■ Source:

______________________________

Cour de cassation - Chambre civile 3
- N° de pourvoi : 23-22.555
- ECLI:FR:CCASS:2025:C300400
- Publié au bulletin
- Solution : Cassation partielle
Audience publique du jeudi 11 septembre 2025
Décision attaquée : Cour d'appel de Noumea, du 31 juillet 2023- Président
- Mme Teiller (président)
Texte intégral
RÉPUBLIQUE FRANCAISE
AU NOM DU PEUPLE FRANCAIS
AU NOM DU PEUPLE FRANCAIS
LA COUR DE CASSATION, TROISIÈME CHAMBRE CIVILE, a rendu l'arrêt suivant :
CIV. 3
CC
COUR DE CASSATION
______________________
Arrêt du 11 septembre 2025
Cassation partielle
Mme TEILLER, présidente
Arrêt n° 400 FS-B
Pourvoi n° S 23-22.555
R É P U B L I Q U E F R A N Ç A I S E
_________________________
AU NOM DU PEUPLE FRANÇAIS
_________________________
ARRÊT DE LA COUR DE CASSATION, TROISIÈME CHAMBRE CIVILE, DU 11 SEPTEMBRE 2025
M. [O] [F], domicilié [Adresse 2], a formé le pourvoi n° S 23-22.555 contre l'arrêt rendu le 31 juillet 2023 par la cour d'appel de Nouméa (chambre civile), dans le litige l'opposant à la société Henkel France, société par actions simplifiée, dont le siège est [Adresse 1], défenderesse à la cassation.
Le demandeur invoque, à l'appui de son pourvoi, un moyen de cassation.
Le dossier a été communiqué au procureur général.
Sur le rapport de Mme Foucher-Gros, conseillère, les observations de la SAS Buk Lament-Robillot, avocat de M. [F], de la SCP Alain Bénabent, avocat de la société Henkel France, et l'avis de Mme Delpey-Corbaux, avocate générale, après débats en l'audience publique du 11 juin 2025 où étaient présents Mme Teiller, présidente, Mme Foucher-Gros, conseillère rapporteure, M. Boyer conseiller doyen, Mme Abgrall, MM. Pety, Brillet, Mme Guillaudier, conseillers, M. Zedda, Mmes Vernimmen, Rat, Bironneau, M. Cassou de Saint-Mathurin, conseillers référendaires, et Mme Maréville, greffière de chambre,
la troisième chambre civile de la Cour de cassation, composée, en application de l'article R. 431-5 du code de l'organisation judiciaire, de la présidente et conseillers précités, après en avoir délibéré conformément à la loi, a rendu le présent arrêt.
Faits et procédure
1. Selon l'arrêt attaqué (Nouméa, 31 juillet 2023) et les productions, M. [F] (l'entrepreneur) a procédé à la rénovation de l'étanchéité de la toiture terrasse et des façades d'un immeuble en copropriété. Il a utilisé à cette fin un produit fabriqué par la société Henkel France (le fabricant).

______________________________

■ Données fournies:

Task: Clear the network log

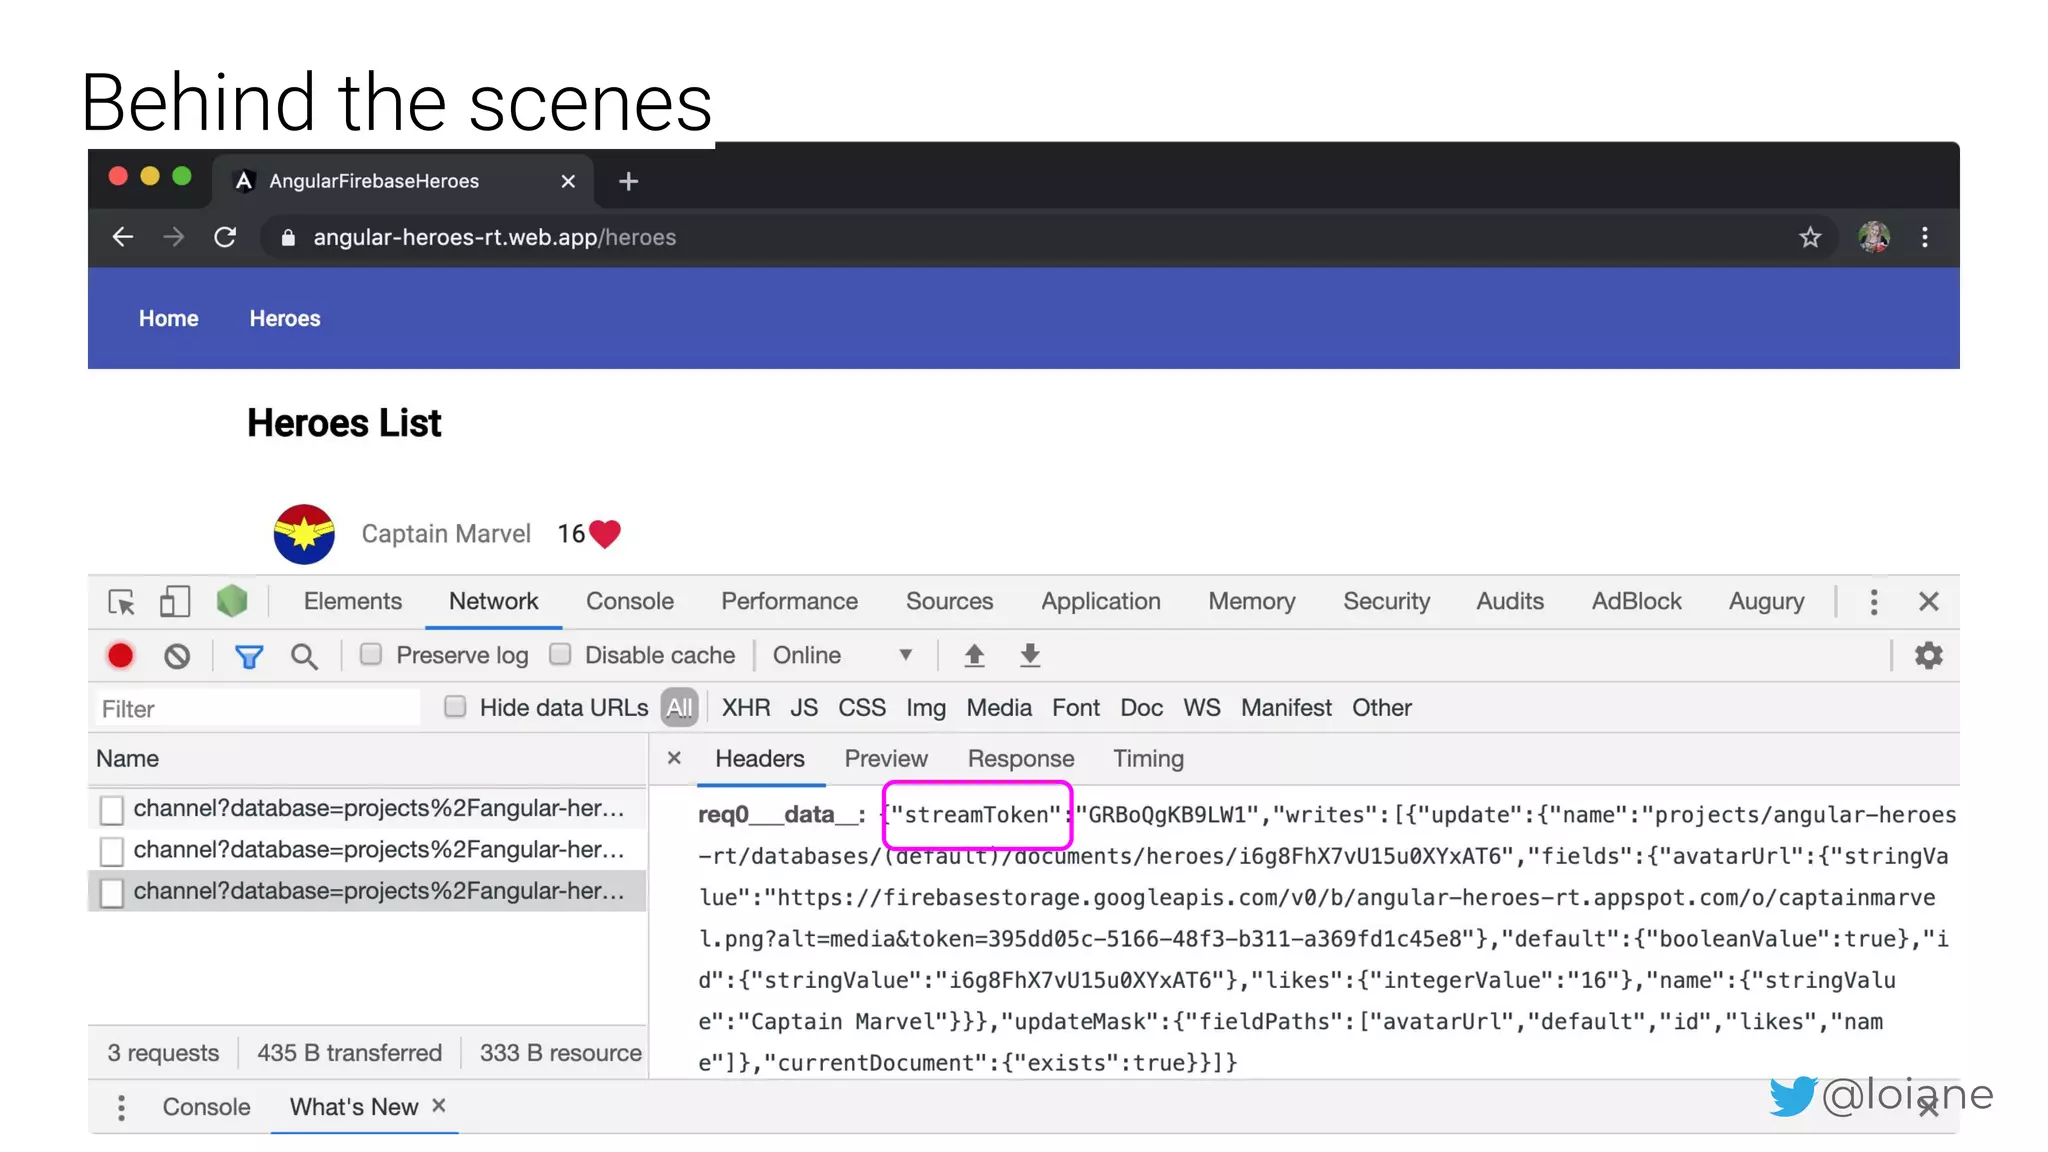Action: [x=177, y=656]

______________________________

■ Travail demandé:
1. Reproduisez le passage de l'arrêt de la Cour de cassation qui s'ouvre sur les mots contenant "Cour de cassation - Chambre" et se clôt sur "Mme Teiller (président)".
2. D'après l'arrêt de la Cour de cassation, quelle société a fabriqué le produit utilisé par l'entrepreneur ?

■ Solutions proposées:
1.
Cour de cassation - Chambre civile 3
- N° de pourvoi : 23-22.555
- ECLI:FR:CCASS:2025:C300400
- Publié au bulletin
- Solution : Cassation partielle
Audience publique du jeudi 11 septembre 2025
Décision attaquée : Cour d'appel de Noumea, du 31 juillet 2023- Président
- Mme Teiller (président)

2. La société Henkel France.